Critical key findings released from ongoing inspection into Home Office use of contingency asylum accommodation
Independent Chief Inspector of Borders and Immigration finds ‘fundamental failures of leadership and planning’ in use of former army barracks as asylum accommodation
08 March 2021
The Independent Chief Inspector of Borders and Immigration (ICIBI) has today published preliminary key findings from an inspection by ICIBI and Her Majesty’s Inspectorate of Prisons (HMIP) into the use of former army barracks Penally Camp and Napier Barracks as contingency asylum accommodation.
You can read the key findings online here.
The Independent Chief Inspector will later publish a full inspection report, which will also cover hotels and any other forms of contingency asylum accommodation. A detailed written report by HMIP on Penally Camp and Napier Barracks will be appended to the inspection report.
In today's short preliminary report, HMIP and the ICIBI found that the environment at both sites, especially Napier Barracks in Kent, was impoverished, run-down and unsuitable for long-term accommodation. Some areas were described as "filthy".

_Data extract_
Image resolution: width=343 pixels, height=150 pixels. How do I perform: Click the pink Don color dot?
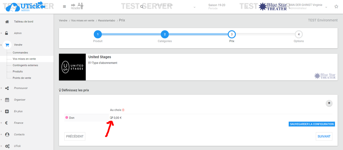[x=67, y=118]
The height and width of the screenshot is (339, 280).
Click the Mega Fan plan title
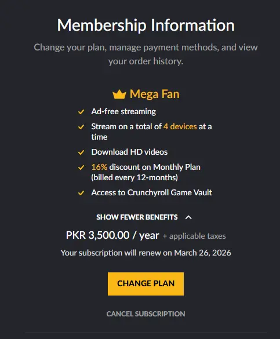[x=155, y=94]
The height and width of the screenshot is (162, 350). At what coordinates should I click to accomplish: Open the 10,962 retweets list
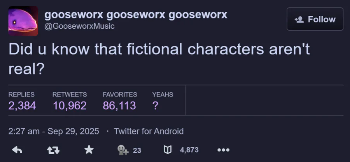(x=70, y=105)
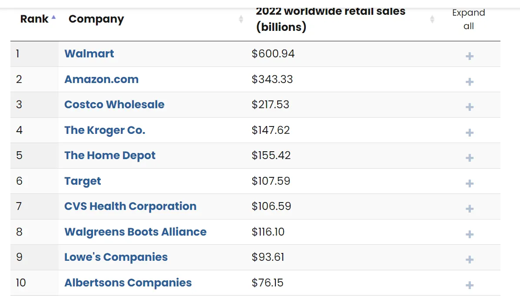The height and width of the screenshot is (296, 520).
Task: Expand the Costco Wholesale row plus icon
Action: pos(469,107)
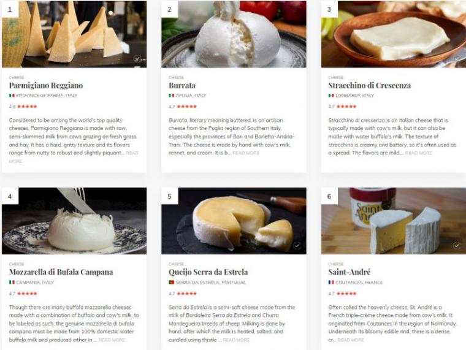Click the Italy flag under Parmigiano Reggiano
466x350 pixels.
[x=12, y=96]
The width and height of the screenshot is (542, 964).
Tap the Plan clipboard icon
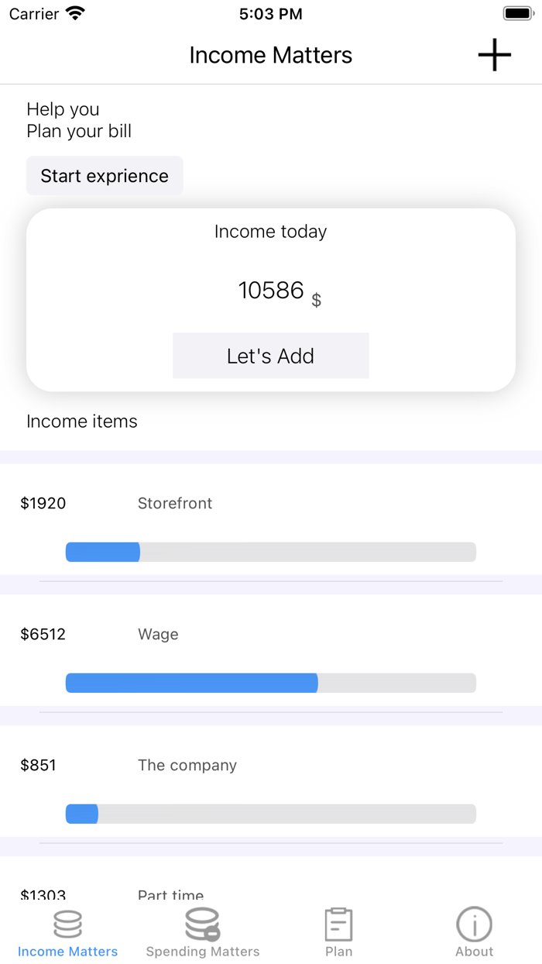338,924
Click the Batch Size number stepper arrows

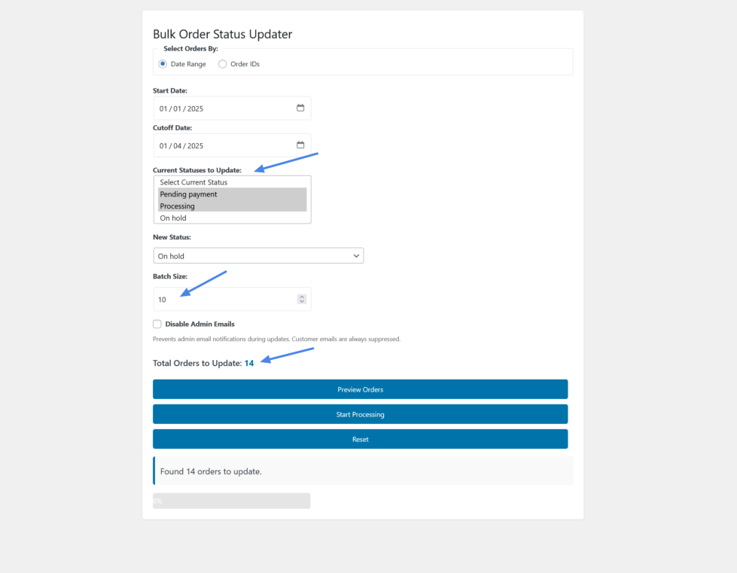tap(302, 299)
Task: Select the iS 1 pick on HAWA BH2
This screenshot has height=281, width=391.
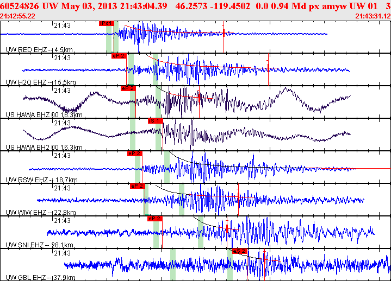Action: [155, 120]
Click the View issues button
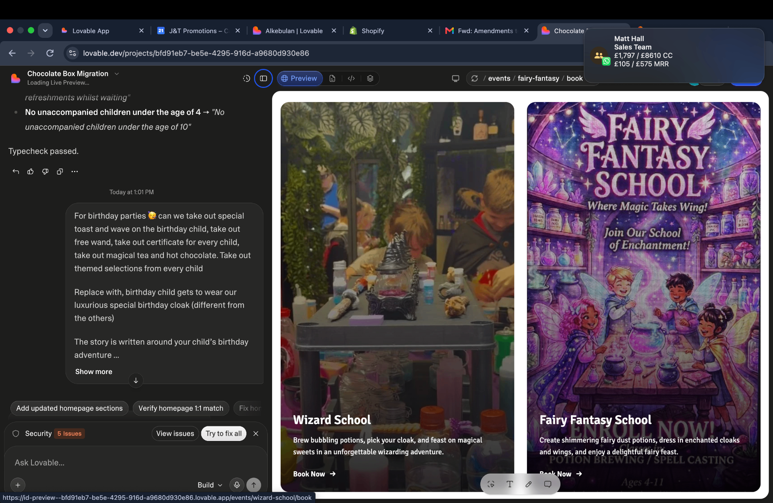773x503 pixels. pos(175,434)
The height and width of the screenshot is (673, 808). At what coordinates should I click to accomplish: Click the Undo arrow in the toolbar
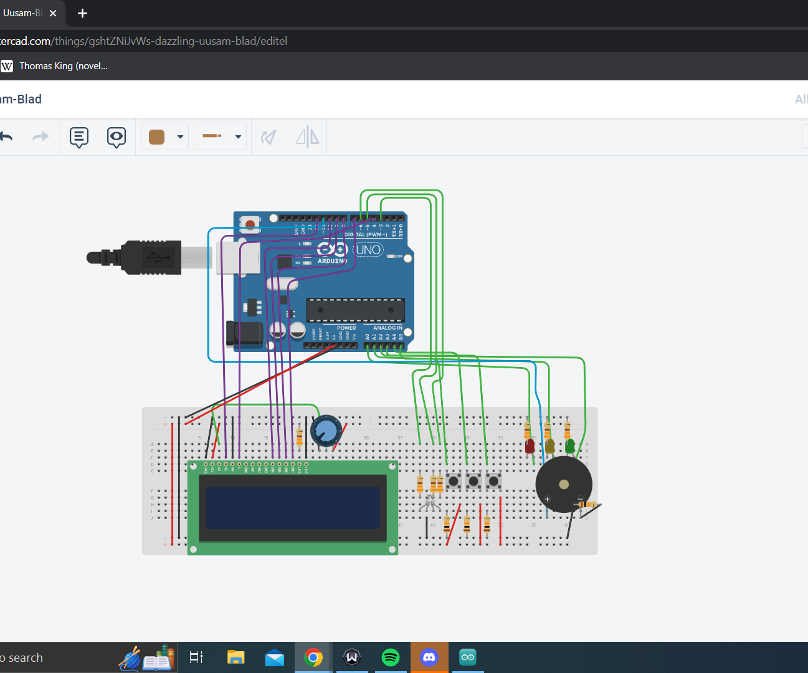(x=6, y=136)
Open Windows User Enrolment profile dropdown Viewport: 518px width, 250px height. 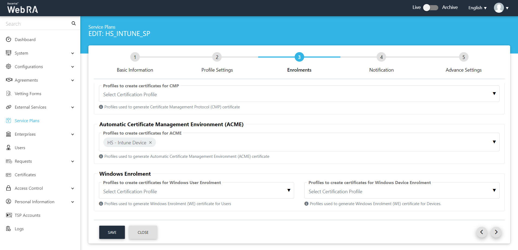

_Activities_
(A) In the inspection announcement, which two former army barracks were used as contingency asylum accommodation?
(B) Repeat everything in the inspection announcement from "Critical key findings" down to "findings online here.".
(C) What words does the inspection announcement use to describe the environment at both sites?
The records have nothing to do with the inspection announcement.

_Results for each task_
(A) Penally Camp and Napier Barracks.

(B)
Critical key findings released from ongoing inspection into Home Office use of contingency asylum accommodation
Independent Chief Inspector of Borders and Immigration finds ‘fundamental failures of leadership and planning’ in use of former army barracks as asylum accommodation
08 March 2021
The Independent Chief Inspector of Borders and Immigration (ICIBI) has today published preliminary key findings from an inspection by ICIBI and Her Majesty’s Inspectorate of Prisons (HMIP) into the use of former army barracks Penally Camp and Napier Barracks as contingency asylum accommodation.
You can read the key findings online here.

(C)
- impoverished
- run-down
- unsuitable for long-term accommodation